Event-Driven Architecture bringt besondere Herausforderungen für das Monitoring mit sich. Anders als bei synchronen REST-APIs gibt es keine direkten Request-Response-Zyklen zu überwachen. Stattdessen müssen Sie den Fluss von Events durch verteilte Services verfolgen und dabei asynchrone Verarbeitungszeiten und Warteschlangen im Blick behalten.
Consumer Lag ist die wichtigste Metrik in Event-Driven Systemen. Sie zeigt, wie weit ein Consumer hinter der aktuellen Event-Produktion zurückliegt:
@Component
public class ConsumerLagMetrics {
private final MeterRegistry meterRegistry;
@EventListener
public void onKafkaConsumerMetrics(KafkaConsumerMetrics metrics) {
metrics.getConsumerGroups().forEach((groupId, partitions) -> {
partitions.forEach((partition, lag) -> {
Gauge.builder("kafka.consumer.lag")
.tags("group", groupId,
"topic", partition.getTopic(),
"partition", String.valueOf(partition.getPartition()))
.register(meterRegistry)
.set(lag);
});
});
}
}Error Rate misst, wie viele Events fehlschlagen oder an Dead Letter Topics landen:
import logging
from prometheus_client import Counter, Histogram
import time
# Metriken definieren
events_processed = Counter('events_processed_total',
'Total processed events',
['service', 'topic', 'status'])
processing_duration = Histogram('event_processing_duration_seconds',
'Time spent processing events',
['service', 'topic'])
class OrderProcessor:
def __init__(self):
self.logger = logging.getLogger(__name__)

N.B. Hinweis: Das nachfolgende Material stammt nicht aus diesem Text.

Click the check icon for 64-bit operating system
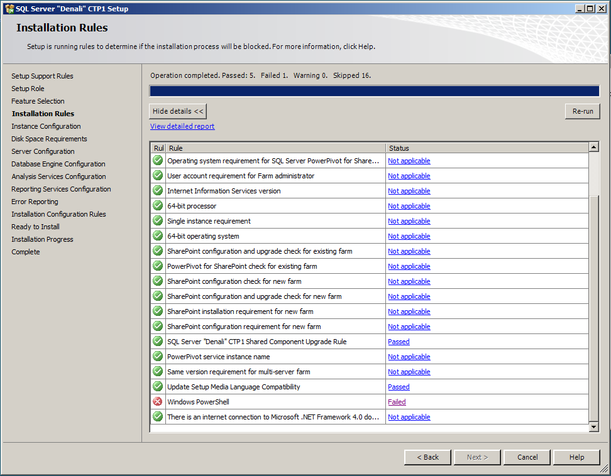pyautogui.click(x=157, y=235)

def process_order(self, order_event):
start_time = time.time()
try:
# Business Logic
self.validate_order(order_event)
self.reserve_inventory(order_event)
self.create_payment(order_event)
# Success Metrics
events_processed.labels(
service='order-processor',
topic='order.placed.v1',
status='success'
).inc()
except ValidationError as e:
self.logger.error(f"Validation failed: {e}")
events_processed.labels(
service='order-processor',
topic='order.placed.v1',
status='validation_error'
).inc()
raise
except Exception as e:
self.logger.error(f"Processing failed: {e}")
events_processed.labels(
service='order-processor',
topic='order.placed.v1',
status='error'
).inc()
raise
finally:
processing_duration.labels(
service='order-processor',
topic='order.placed.v1'
).observe(time.time() - start_time)Processing Time zeigt, wie lange einzelne Events oder Batches benötigen:
Neben technischen Metriken sollten Sie Business-KPIs aus Events ableiten:
| Business Metrik | Event-basierte Berechnung | Monitoring-Relevanz |
|---|---|---|
| Order-to-Payment Time | OrderPlaced → PaymentProcessed | Customer Experience |
| Inventory Turnover | InventoryReserved → InventoryShipped | Business Efficiency |
| Failed Payment Rate | PaymentFailed / PaymentAttempted | Revenue Impact |
| Service Recovery Time | ServiceDown → ServiceUp | System Reliability |
Business Metrics in Spring Boot:
@Service
public class BusinessMetrics {
private final Timer orderToPaymentTimer;
private final Counter failedPayments;
public BusinessMetrics(MeterRegistry registry) {
this.orderToPaymentTimer = Timer.builder("business.order.payment.duration")
.description("Time from order to payment")
.register(registry);
this.failedPayments = Counter.builder("business.payments.failed")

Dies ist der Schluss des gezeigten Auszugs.